### What the exercise asks
Search the entries for lines that contain the word "agent", and report each one found.

(Saved entries)

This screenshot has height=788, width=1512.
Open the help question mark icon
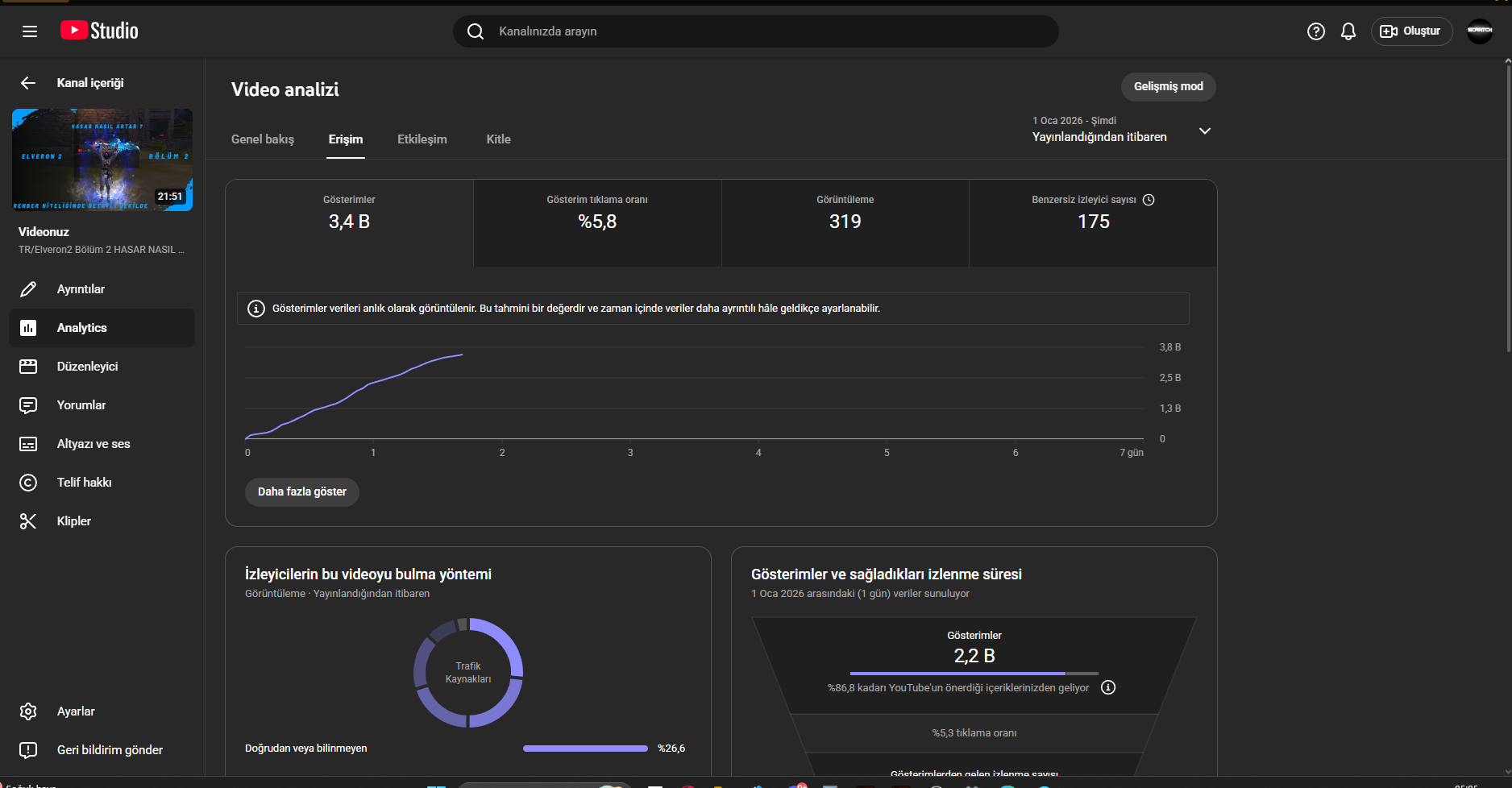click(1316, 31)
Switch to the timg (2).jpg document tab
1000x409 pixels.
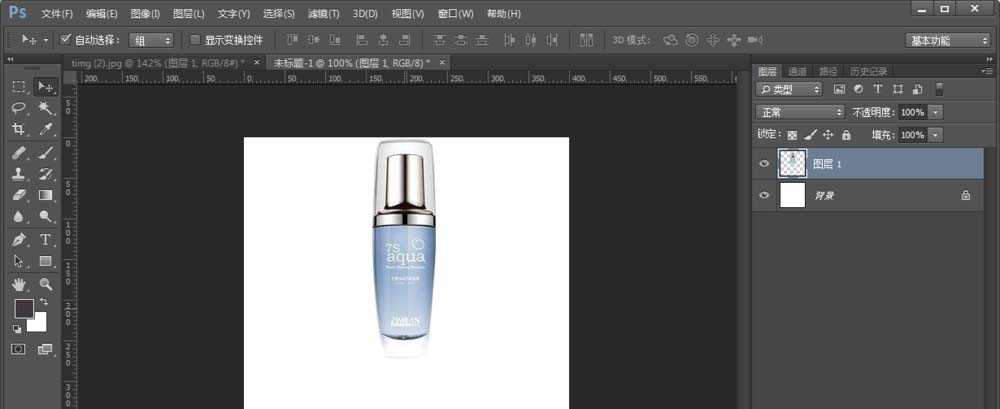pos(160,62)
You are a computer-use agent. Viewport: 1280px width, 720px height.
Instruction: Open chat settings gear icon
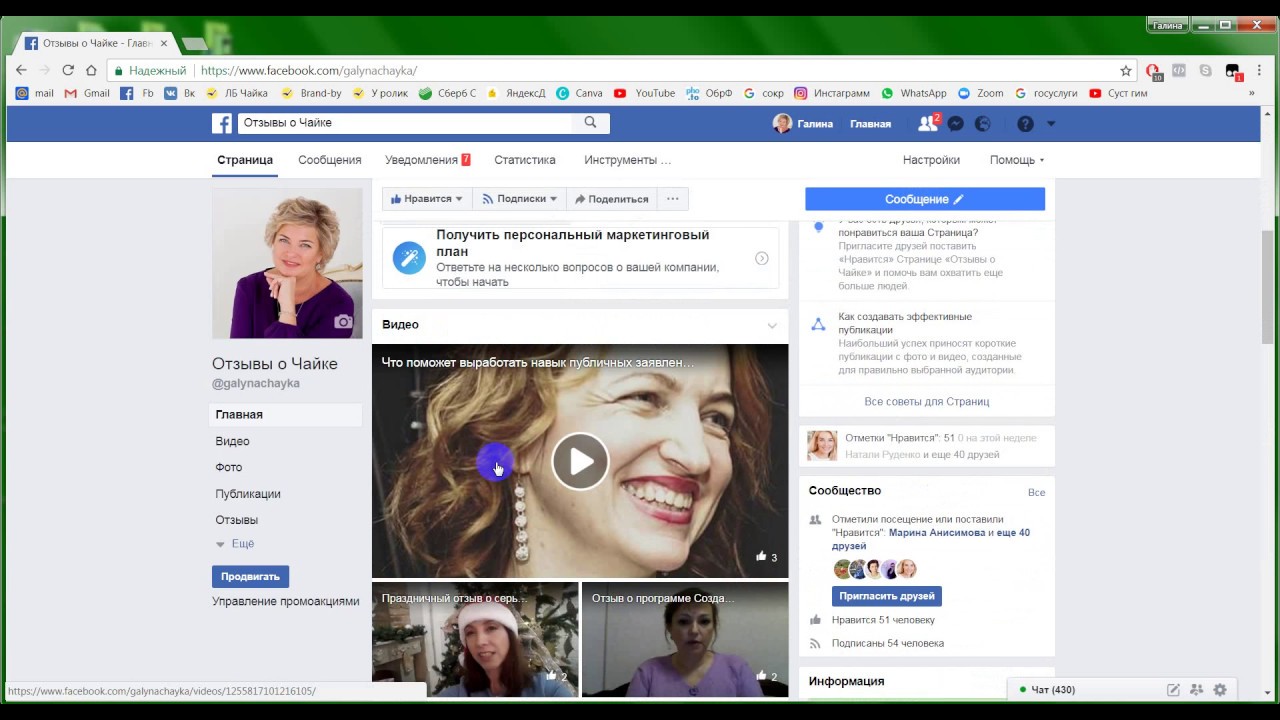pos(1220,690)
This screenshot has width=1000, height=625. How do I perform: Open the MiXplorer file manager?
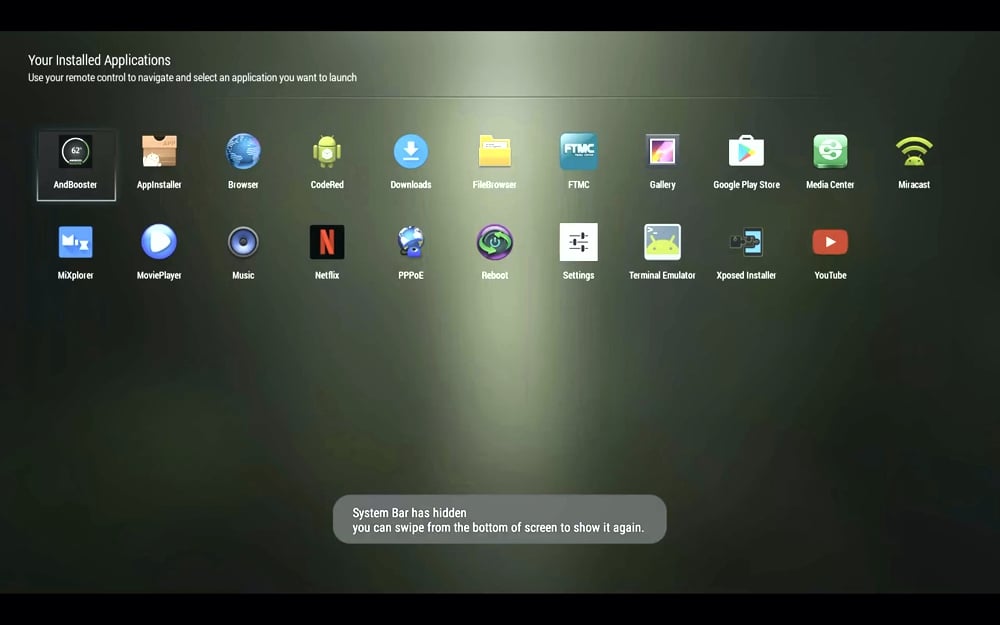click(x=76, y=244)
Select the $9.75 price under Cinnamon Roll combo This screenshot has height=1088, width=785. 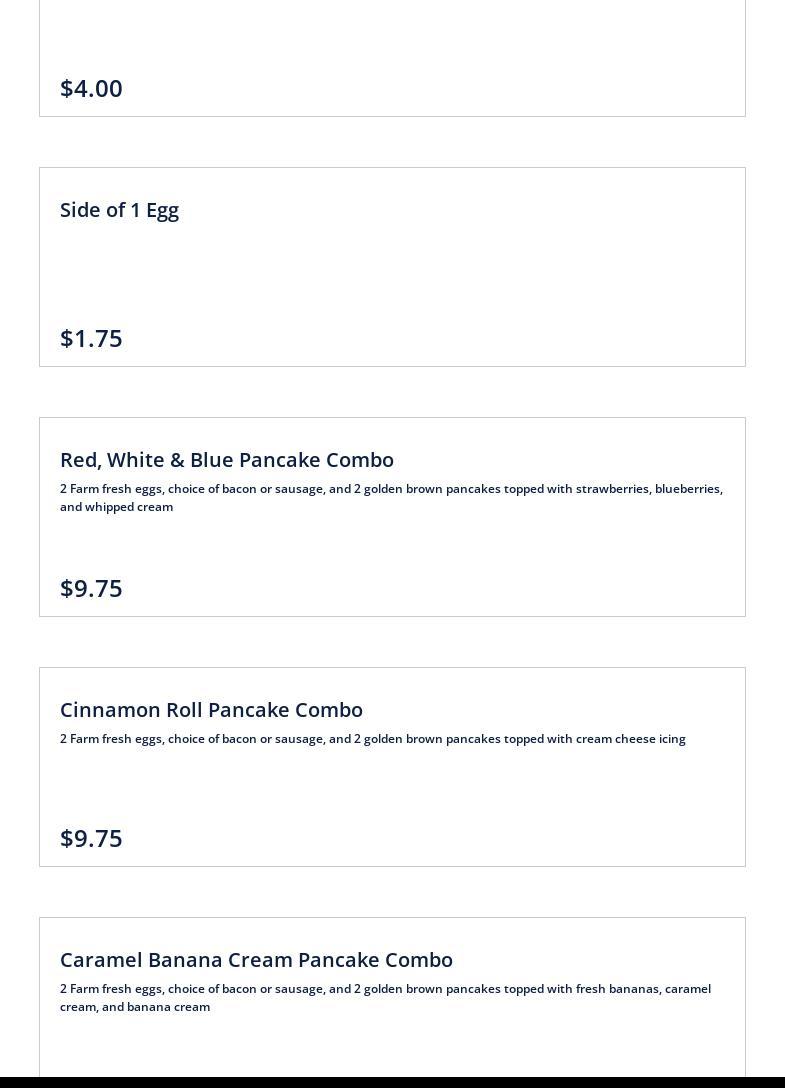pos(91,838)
---
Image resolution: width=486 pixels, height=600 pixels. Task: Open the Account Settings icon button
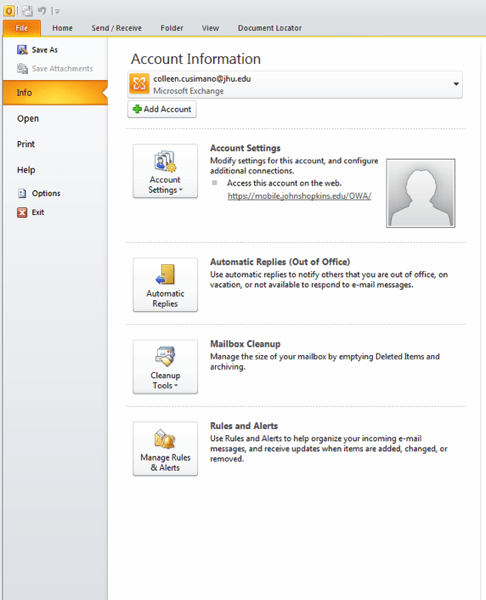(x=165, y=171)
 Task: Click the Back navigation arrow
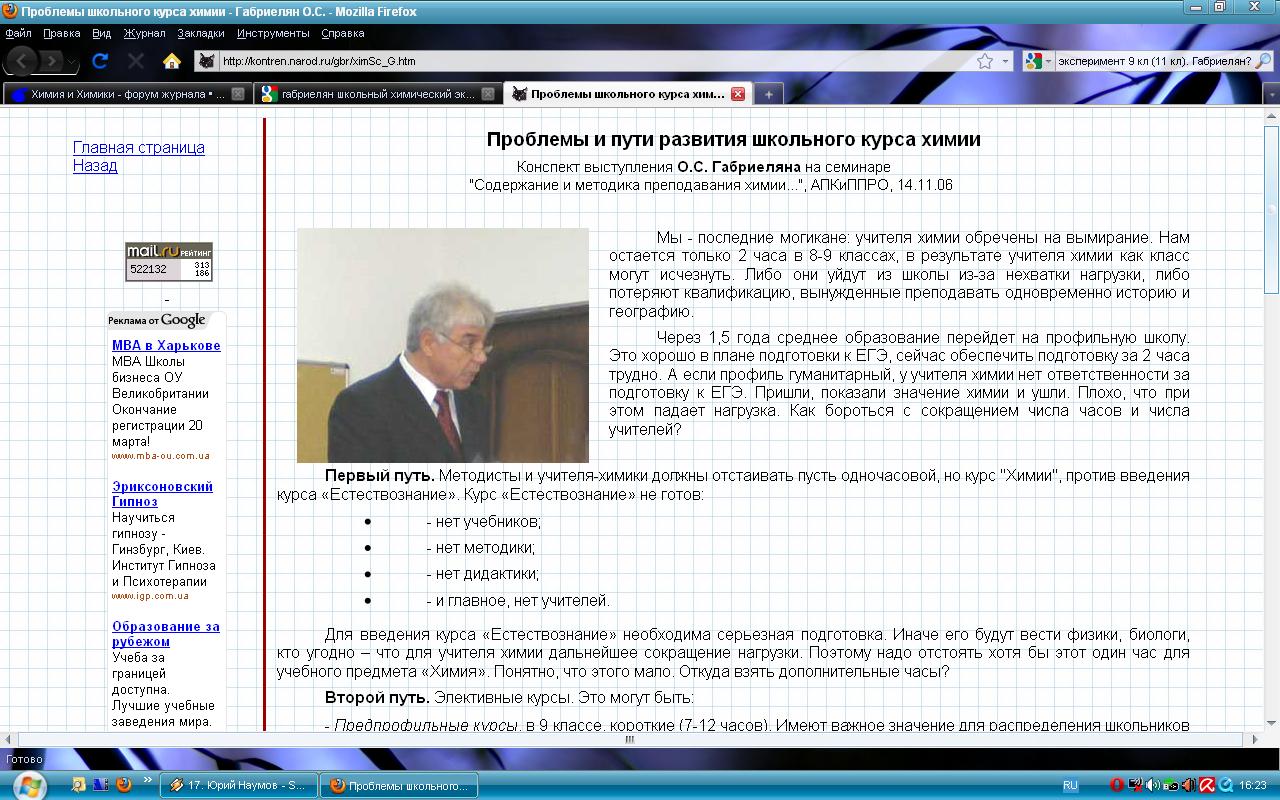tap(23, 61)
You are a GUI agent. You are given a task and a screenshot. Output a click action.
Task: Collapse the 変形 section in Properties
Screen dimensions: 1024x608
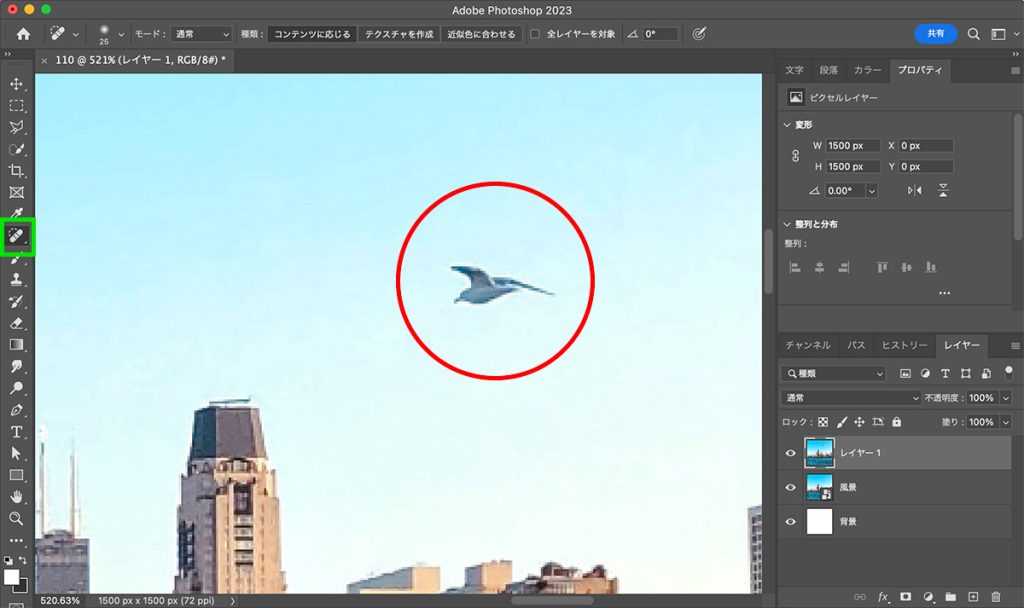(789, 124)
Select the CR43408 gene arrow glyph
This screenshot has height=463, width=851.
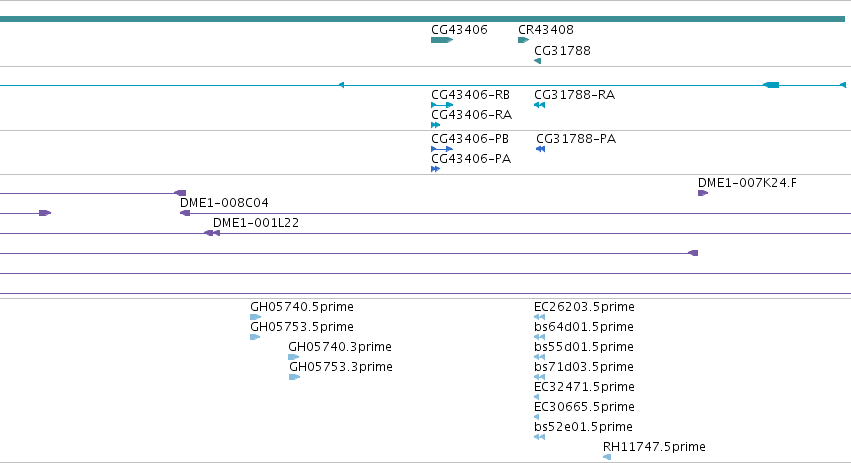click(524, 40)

### Your solution
You are a computer-use agent. Viewport: 1280px width, 720px height.
You are a GUI agent. You are given a task and a screenshot. Output a click action.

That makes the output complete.